Until the latter half of the twentieth century, the appliqué was made exclusively by men (khayamij; ‘maker of tents’) and boy apprentices, but at the end of the century a number of groups (NGOs and commercial groups) started to encourage women and girls to take up the craft.
The girls are taught by master craftsmen who do not object to women carrying out this profession. As a general rule, women’s work tends to include a different range of colours from that of the men (with an emphasis on bright yellows and reds) and is always carried out at home and not in public. It attracts lower payment than is the case for men, even though the final products are equally intricate. One of the stall holders noted (2014) that at present he had 10-15 women working for him, and between 20 and 30 men, depending upon the orders that had come in.
The designs used to make a panel or tent are first drawn on paper or card by experienced craftsmen. The designs are then either hand copied or traced using pencil, pen or wax crayon of some kind directly onto the ground cloth.

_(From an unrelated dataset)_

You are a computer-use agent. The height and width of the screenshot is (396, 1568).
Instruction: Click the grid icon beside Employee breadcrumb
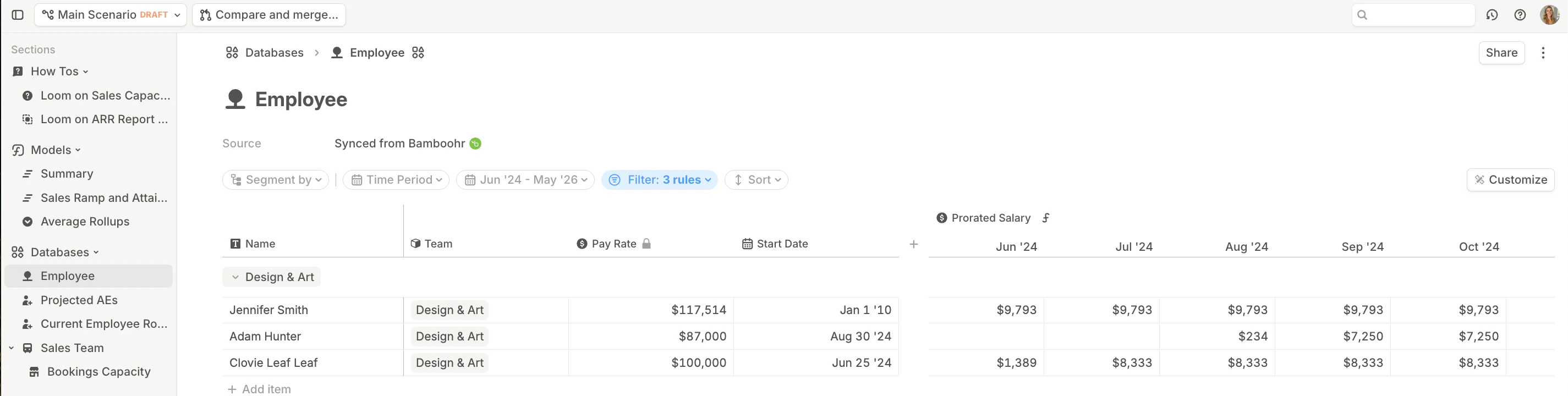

If the designs are very complicated, they are worked out on a large piece of paper to achieve geometrical accuracy; an element of the design is first drawn onto the paper, which is then folded several times depending on the complexity of the design. As a generalisation the older patterns were based on a 6-fold repeat, while by the end of the twentieth century, designs were often based on an 8-fold form. The design is then traced onto the ground material. This is often carried out using a prick and pounce technique, whereby holes are pricked into the paper following the drawn outline of the design and then talcum powder or chalk is rubbed through the holes leaving the dotted outline on the ground material.
Some workmen use paper or card templates to cut out the pattern elements in the required colours. The process is repeated for all the pieces of coloured cloth needed to make the final design. More experienced workmen cut out pieces of coloured cloth in the approximate shape of the required design element.
As the work progresses, the cloth is trimmed and the edges of the cloth tucked under, until it fits exactly the design on the ground cloth. Elements of the designs created were, and are, sometimes highlighted with the use of stem stitch, which is used to create fine lines. One small panel, if properly made, can take many hours to make. The larger panels may take several weeks of intensive work.
Some of the cheaper examples of appliqué panels are made out of two layers of cloth: the ground material and the applied pattern pieces. More expensive examples are often made from three layers with a lining cloth, the ground material and the applied pieces.